WHAT THE TASK REQUIRES
The required output is the stretch from the line containing "Click the Xing social icon" through the line containing "Task: Open the" in the records below, unaltered and with no pictures.
:::
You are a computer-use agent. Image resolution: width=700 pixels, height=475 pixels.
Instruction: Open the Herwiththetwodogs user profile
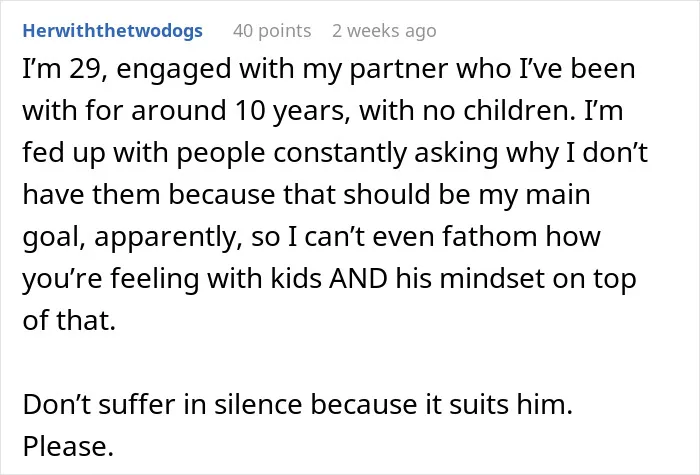coord(112,31)
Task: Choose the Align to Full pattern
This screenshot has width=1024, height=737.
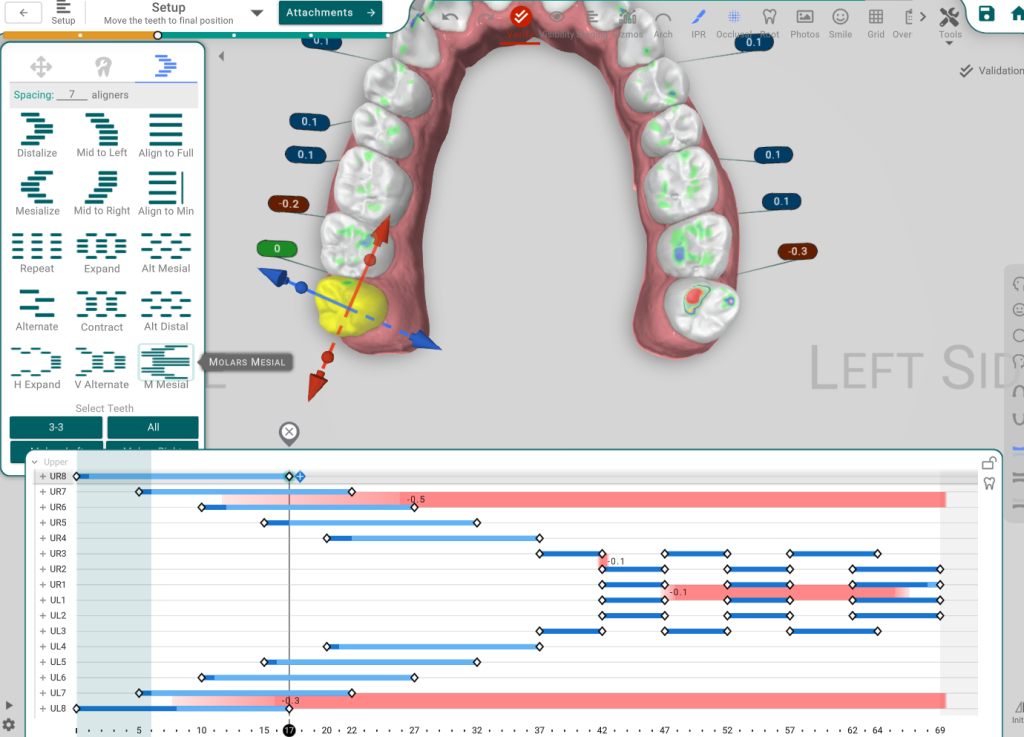Action: click(166, 135)
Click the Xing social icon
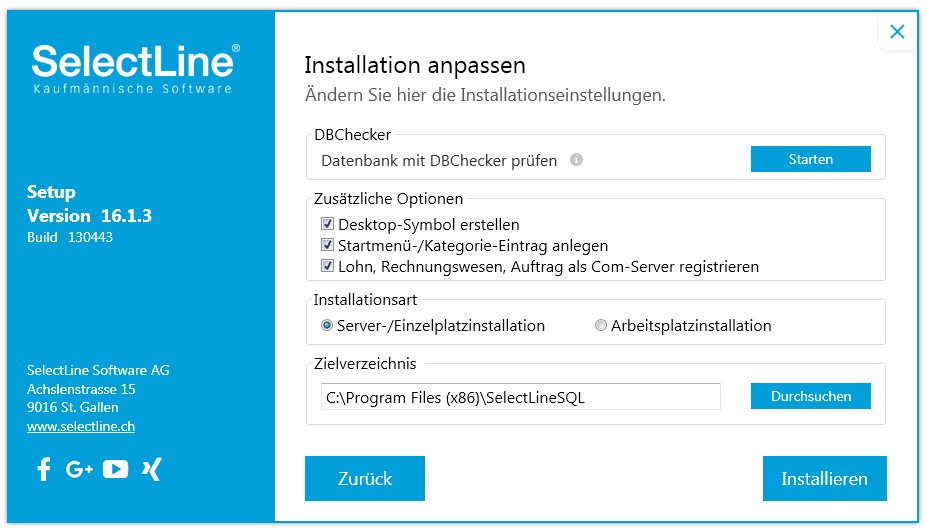This screenshot has width=927, height=530. 151,469
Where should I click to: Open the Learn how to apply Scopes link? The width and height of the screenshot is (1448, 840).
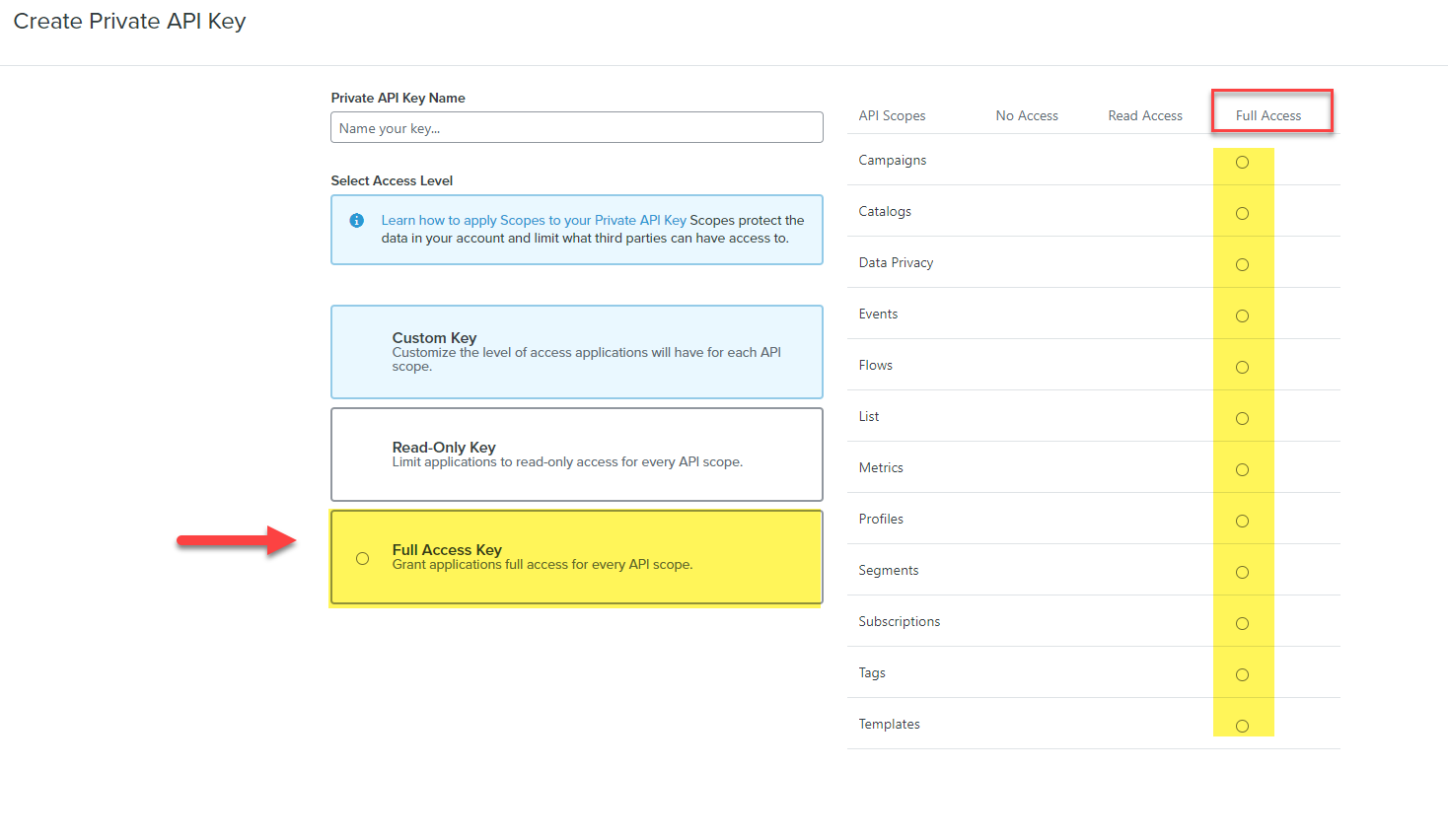coord(533,221)
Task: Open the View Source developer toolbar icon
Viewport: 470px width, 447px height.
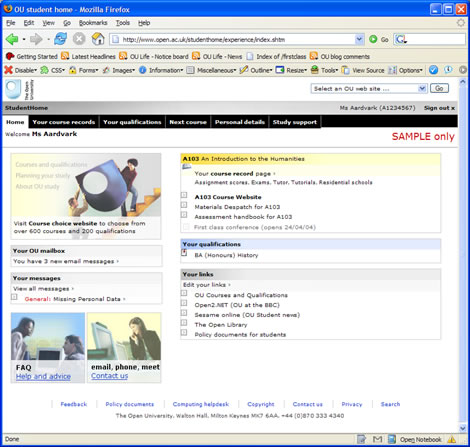Action: pyautogui.click(x=346, y=70)
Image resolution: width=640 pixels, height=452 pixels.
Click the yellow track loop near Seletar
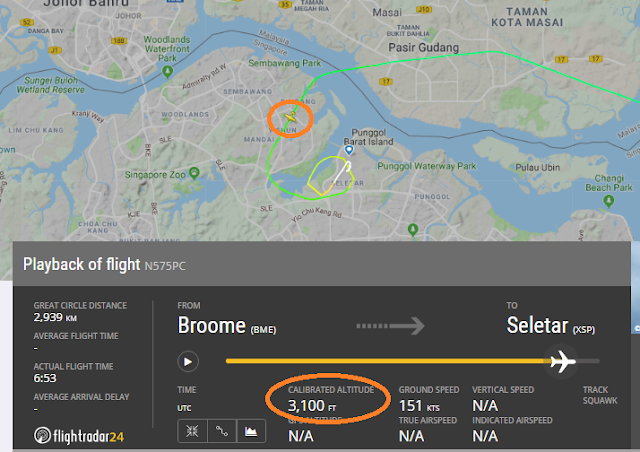(331, 176)
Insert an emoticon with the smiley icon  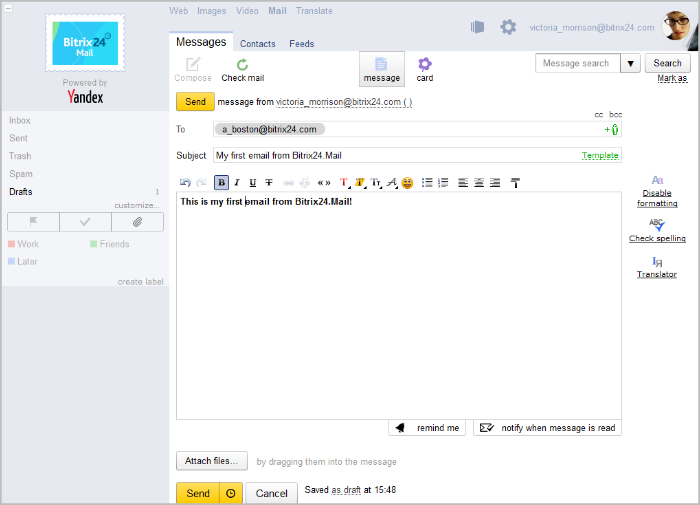pos(407,183)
:::
OUTPUT OF THE EXERCISE
Click the Xing social icon
This screenshot has width=927, height=530. 151,469
Where should I click to: Open the Learn how to apply Scopes link? The width and height of the screenshot is (1448, 840).
coord(533,221)
Task: Open the View Source developer toolbar icon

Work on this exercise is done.